Modern Digital And Analog Communication System 4th Edition (B. P. Lathi & Zhi Ding) With Full Book Download in PDF
As engineering students become increasingly aware of how integral communications systems play in modern life, they’re also increasingly inspired to find out about solid, illustrative real-life examples via experimentation with real-world analog communication systems. You can easily do so yourself by testing your knowledge using analog phones. In this brief article, we’ll examine a few real world examples of analog phones in use for instant messaging (texting) or other forms of hands-free communication. Let’s get cracking!
The digital telephone, often called a “hand-held” telephone, differs from a regular telephone in one significant respect: the operator functions of the handheld system are carried out by the electronic circuitry within the handset itself. The analog system on the other hand operates by means of a series of circuit boards. These boards may be constructed using a variety of materials – plastics, aluminum, metallic – and can be found in a wide range of colors and designs. The function of each board is only secondary to the aesthetic appearance of the entire handset. Additionally, the handsets of today contain built-in circuits which allow them to accept any type of SIM card. Theoretically, this allows for the possibility of communications when the cellular service is down, or if the user prefers to use a local telephone instead.
Today’s digital phone systems differ markedly from the original analog phones first produced and used during the last century. The modern analog phone, as the name implies, functions using a series of digits, or “digit,” for dialing a phone number. Digital telephone systems work much like an answering machine, wherein a caller is greeted by a pre-recorded message (or the soft sound of your voice) upon hitting the “enter” key on the keypad. In addition, modern digital telephone systems can be used as walkie-talkies (although they’re much less compact than their walkie-talkie predecessors). Another distinction between the analog phone and today’s digital phone systems is that the former requires a direct connection to a power source. Digital phone systems are also more likely to include a feature known as VoIP (Voice over Internet Protocol), which is used to transfer voice calls via the Internet.
Today’s analog phones still make use of telephone exchanges. When a person calls a line connected to a public switched telephone exchange (PSTN), that call is passed on through the same network of lines used by other callers. The analog phone systems can be separated into two different types: private, which are used within a private company or business; public, which are used by citizens and other public entities. Private phone systems often have local or unique lines. Public phone systems are connected to the public switch network. Some analog phone systems also connect directly to dedicated IP telephones, such as those used by the military.
One obvious difference between an analog phone and a digital one is the fact that the latter utilizes a different frequency band. Frequency band selection plays an important role in the operation of a digital phone system. Some digital phone companies use bands with wider bandwidth capacity and better signal transfer capabilities, such as the GSM (Global Standard Small Mobile Network) and CDMA (Code Division Multiple Access) standards.
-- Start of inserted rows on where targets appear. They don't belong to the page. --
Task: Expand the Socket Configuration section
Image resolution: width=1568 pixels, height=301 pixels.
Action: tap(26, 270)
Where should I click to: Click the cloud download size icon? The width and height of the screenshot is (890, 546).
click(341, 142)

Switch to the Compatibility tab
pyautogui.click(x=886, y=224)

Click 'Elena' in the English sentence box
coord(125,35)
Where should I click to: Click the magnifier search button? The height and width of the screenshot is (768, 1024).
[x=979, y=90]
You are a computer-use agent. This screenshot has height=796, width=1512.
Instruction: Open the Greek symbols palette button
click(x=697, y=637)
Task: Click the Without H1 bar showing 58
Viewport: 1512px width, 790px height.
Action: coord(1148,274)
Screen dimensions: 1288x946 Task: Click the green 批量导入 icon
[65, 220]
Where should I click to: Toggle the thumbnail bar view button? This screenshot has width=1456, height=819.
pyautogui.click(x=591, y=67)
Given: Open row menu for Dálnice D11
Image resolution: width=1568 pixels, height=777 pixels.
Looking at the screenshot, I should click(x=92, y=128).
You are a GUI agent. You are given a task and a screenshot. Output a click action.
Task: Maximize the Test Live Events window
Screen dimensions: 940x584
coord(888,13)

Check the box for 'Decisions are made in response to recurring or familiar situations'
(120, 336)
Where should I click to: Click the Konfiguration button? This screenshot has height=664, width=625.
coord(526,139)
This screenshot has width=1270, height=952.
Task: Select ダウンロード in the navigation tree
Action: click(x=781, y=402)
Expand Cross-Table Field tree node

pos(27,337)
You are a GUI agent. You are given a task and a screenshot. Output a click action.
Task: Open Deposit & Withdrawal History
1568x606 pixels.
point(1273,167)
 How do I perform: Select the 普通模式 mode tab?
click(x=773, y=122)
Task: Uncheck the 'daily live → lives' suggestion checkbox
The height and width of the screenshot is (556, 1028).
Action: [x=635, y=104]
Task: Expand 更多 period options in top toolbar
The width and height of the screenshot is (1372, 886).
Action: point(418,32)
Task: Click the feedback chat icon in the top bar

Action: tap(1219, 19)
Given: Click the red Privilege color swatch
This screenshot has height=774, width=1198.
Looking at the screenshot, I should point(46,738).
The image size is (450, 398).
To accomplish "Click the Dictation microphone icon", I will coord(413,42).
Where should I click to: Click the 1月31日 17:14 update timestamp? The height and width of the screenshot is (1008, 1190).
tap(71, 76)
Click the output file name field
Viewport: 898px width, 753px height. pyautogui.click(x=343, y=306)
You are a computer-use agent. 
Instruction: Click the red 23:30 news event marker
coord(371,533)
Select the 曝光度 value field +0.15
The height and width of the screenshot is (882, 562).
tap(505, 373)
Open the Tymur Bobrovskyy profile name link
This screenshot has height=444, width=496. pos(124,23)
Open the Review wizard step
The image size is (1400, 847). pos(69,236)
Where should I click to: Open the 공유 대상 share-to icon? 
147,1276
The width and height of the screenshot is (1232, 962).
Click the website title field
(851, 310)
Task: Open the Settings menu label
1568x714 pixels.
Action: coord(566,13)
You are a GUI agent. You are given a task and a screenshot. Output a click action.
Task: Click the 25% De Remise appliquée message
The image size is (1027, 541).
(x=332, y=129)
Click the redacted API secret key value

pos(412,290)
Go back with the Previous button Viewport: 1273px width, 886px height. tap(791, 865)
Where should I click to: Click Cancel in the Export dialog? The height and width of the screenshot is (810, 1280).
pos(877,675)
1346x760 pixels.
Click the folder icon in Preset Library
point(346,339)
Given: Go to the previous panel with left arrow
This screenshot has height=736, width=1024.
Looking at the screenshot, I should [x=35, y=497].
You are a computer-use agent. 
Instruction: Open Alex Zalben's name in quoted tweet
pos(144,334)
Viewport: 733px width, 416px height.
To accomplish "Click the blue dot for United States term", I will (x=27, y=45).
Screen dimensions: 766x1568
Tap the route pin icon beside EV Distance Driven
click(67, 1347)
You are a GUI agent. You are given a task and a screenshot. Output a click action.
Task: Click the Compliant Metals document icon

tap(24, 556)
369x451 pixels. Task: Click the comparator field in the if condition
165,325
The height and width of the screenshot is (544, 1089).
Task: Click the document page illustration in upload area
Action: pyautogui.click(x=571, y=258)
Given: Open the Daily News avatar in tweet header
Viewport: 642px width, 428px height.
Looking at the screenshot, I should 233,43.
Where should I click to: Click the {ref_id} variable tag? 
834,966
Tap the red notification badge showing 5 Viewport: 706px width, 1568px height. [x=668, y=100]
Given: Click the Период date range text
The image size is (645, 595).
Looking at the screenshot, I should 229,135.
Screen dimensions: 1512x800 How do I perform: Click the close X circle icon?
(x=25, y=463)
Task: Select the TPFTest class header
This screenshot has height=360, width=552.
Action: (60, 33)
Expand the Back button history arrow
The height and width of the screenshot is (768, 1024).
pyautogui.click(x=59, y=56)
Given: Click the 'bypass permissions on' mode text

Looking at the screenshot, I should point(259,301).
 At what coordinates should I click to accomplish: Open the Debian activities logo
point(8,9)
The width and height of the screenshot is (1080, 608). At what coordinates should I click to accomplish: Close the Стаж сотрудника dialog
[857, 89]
With the recent introduction of VoIP (Voice over Internet Protocol), there is now the possibility for analog users to communicate with users with different locations using analog technology. This is particularly useful for rural and remote areas where regular telephone services are either unavailable or slow. VoIP uses a digital telephone adapter (known as a VoIP adapter) that allows users to make calls and receive calls from anywhere with an Internet connection, even though there is no direct connection to the local telephone exchange. The VoIP equipment only needs an Internet connection and a digital telephone.
Today, there is also the possibility for users to use digital phone systems that incorporate both analog and digital features. Digital phone lines can easily connect to an existing analog line in order to add voice messaging capabilities and allow for both conference and call transfer functions. A lot of digital phone systems have digital telephone ports that allow for various connectivity options, including standard RTP/RAS (Real Time Transport Protocol) and ISDN signaling. Digital phone systems can be used for business and professional applications, but they have also seen wide application in residential situations as well.
Another type of modern phone system is a virtual phone system, which does not require any hardware to connect to a conventional phone line. This technology allows you to “talk” to people around the world without having to pay a dime for long distance or multiple line charges. The technology works by allowing a user to make calls with another person via the Internet, regardless of whether the two people have a physical meeting or not. Digital voice enables the user to speak directly into a computer and to have that person answer the phone as if it were a traditional telephone. Many virtual phone services offer free voice message delivery and allow the user to control many aspects of their virtual voice communications, such as selecting the speed of their message delivery, how long it will last, and what kinds of features they want to receive.